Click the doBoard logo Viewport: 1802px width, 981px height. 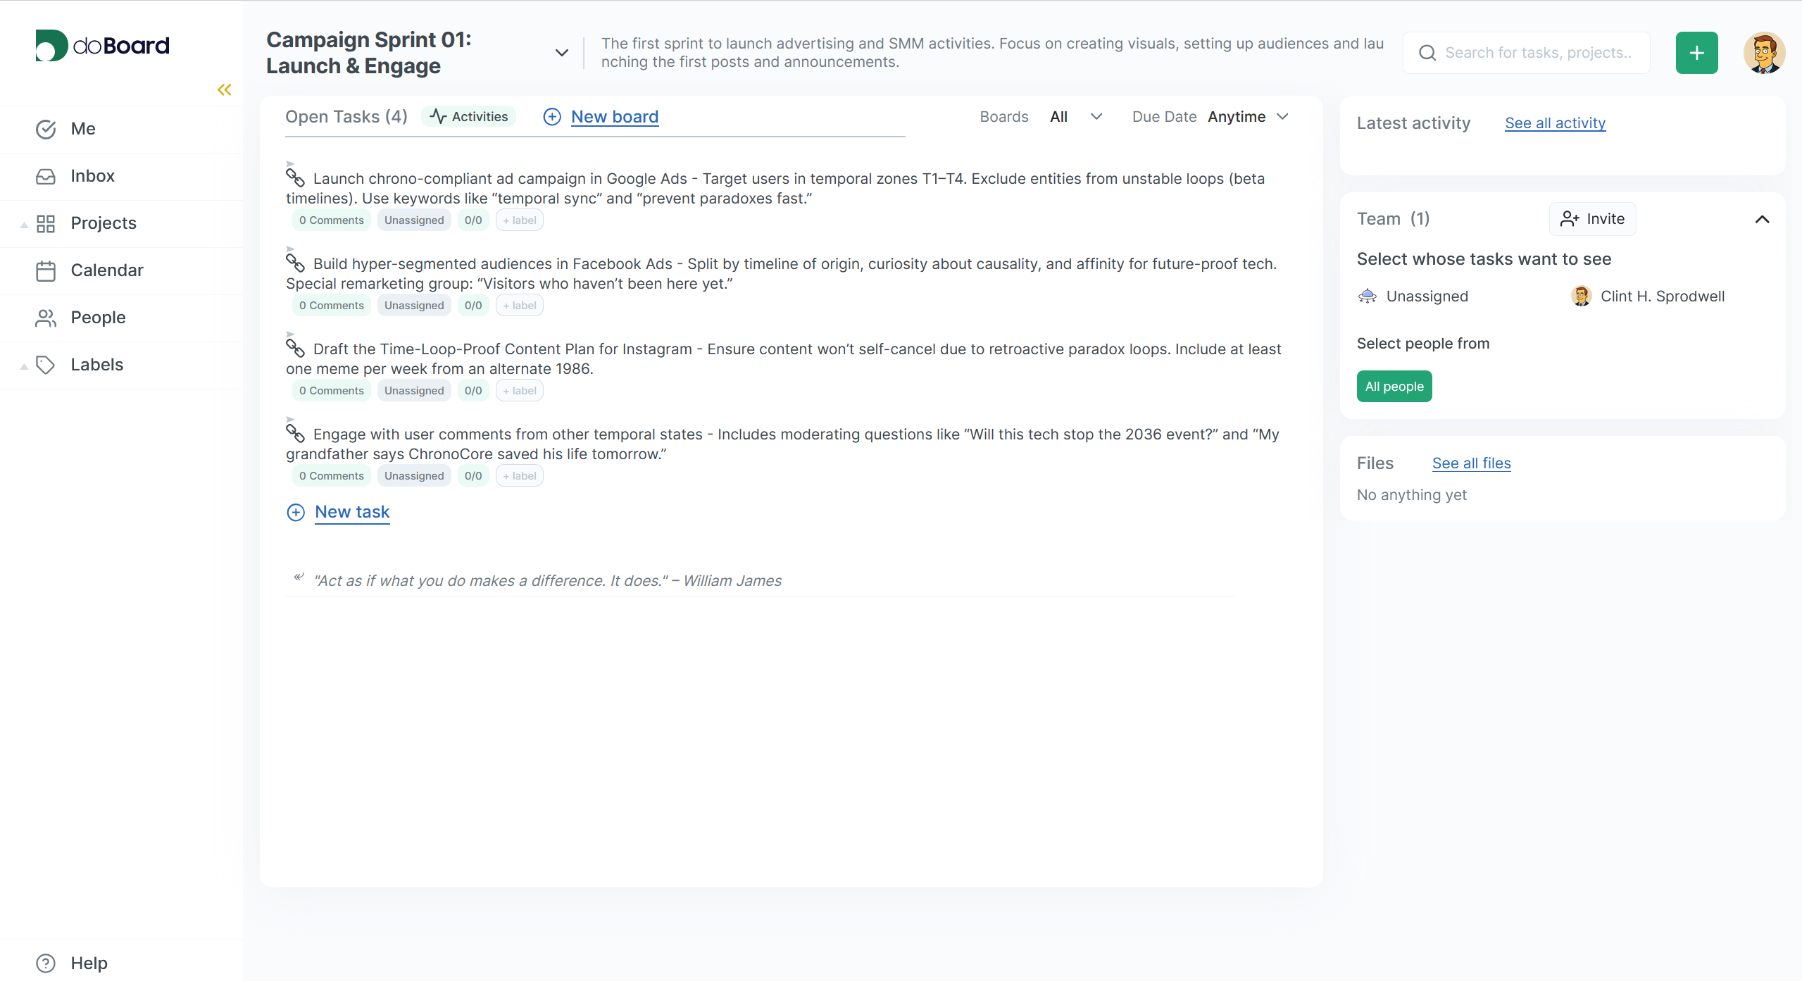pos(103,46)
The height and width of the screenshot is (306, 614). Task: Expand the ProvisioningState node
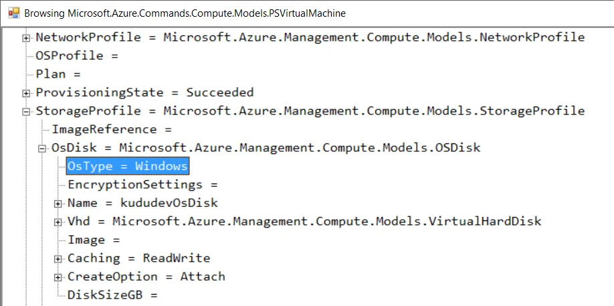tap(26, 93)
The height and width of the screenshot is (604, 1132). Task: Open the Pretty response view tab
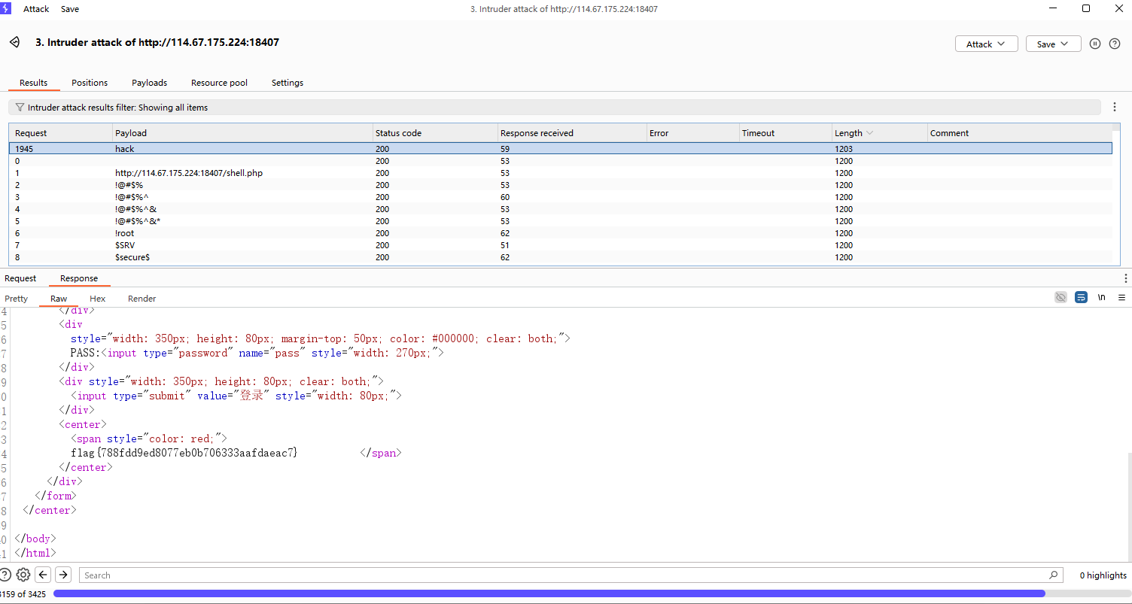tap(17, 299)
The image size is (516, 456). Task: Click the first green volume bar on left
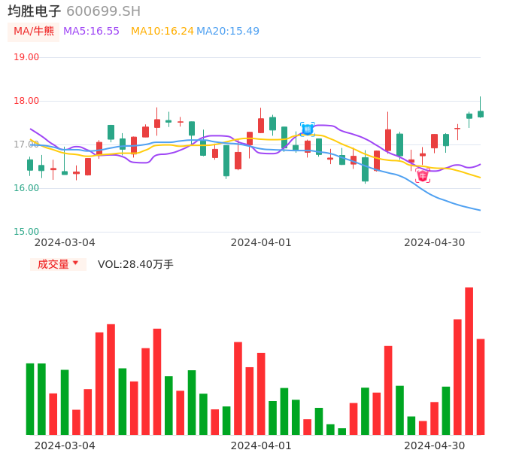coord(30,399)
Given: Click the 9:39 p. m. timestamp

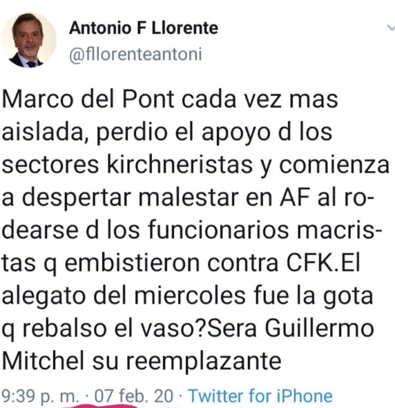Looking at the screenshot, I should coord(40,396).
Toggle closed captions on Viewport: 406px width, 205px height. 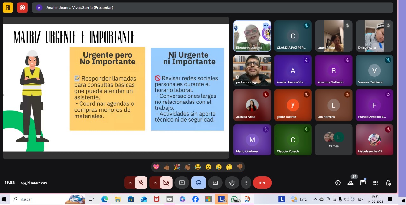pyautogui.click(x=215, y=183)
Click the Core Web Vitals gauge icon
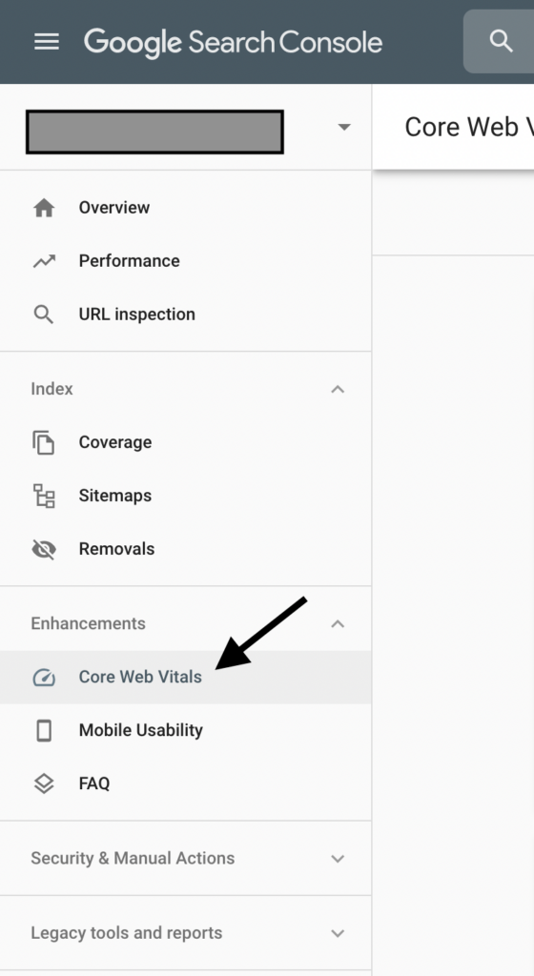This screenshot has height=976, width=534. pos(44,678)
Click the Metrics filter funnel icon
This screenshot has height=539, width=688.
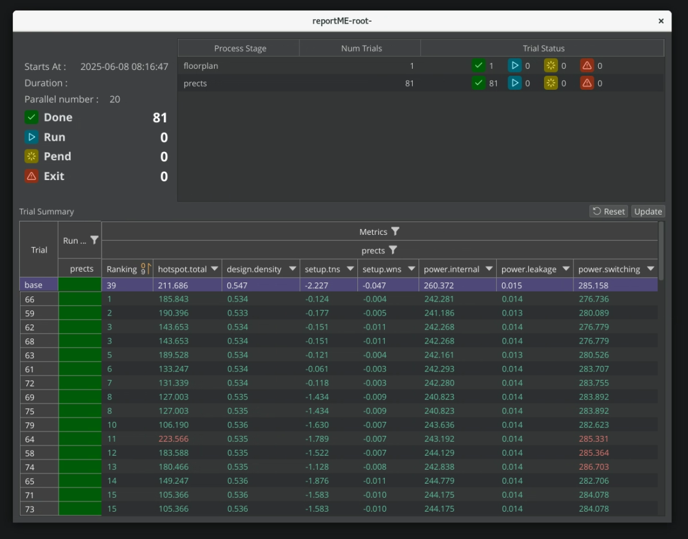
------------------------------------------------------------
Work request =
Could you write out exactly the lines from the line containing "Click the Metrics filter funnel icon" to the end of the material, and nothing else? No pictures belong in the copy.

Result =
Click the Metrics filter funnel icon
This screenshot has height=539, width=688.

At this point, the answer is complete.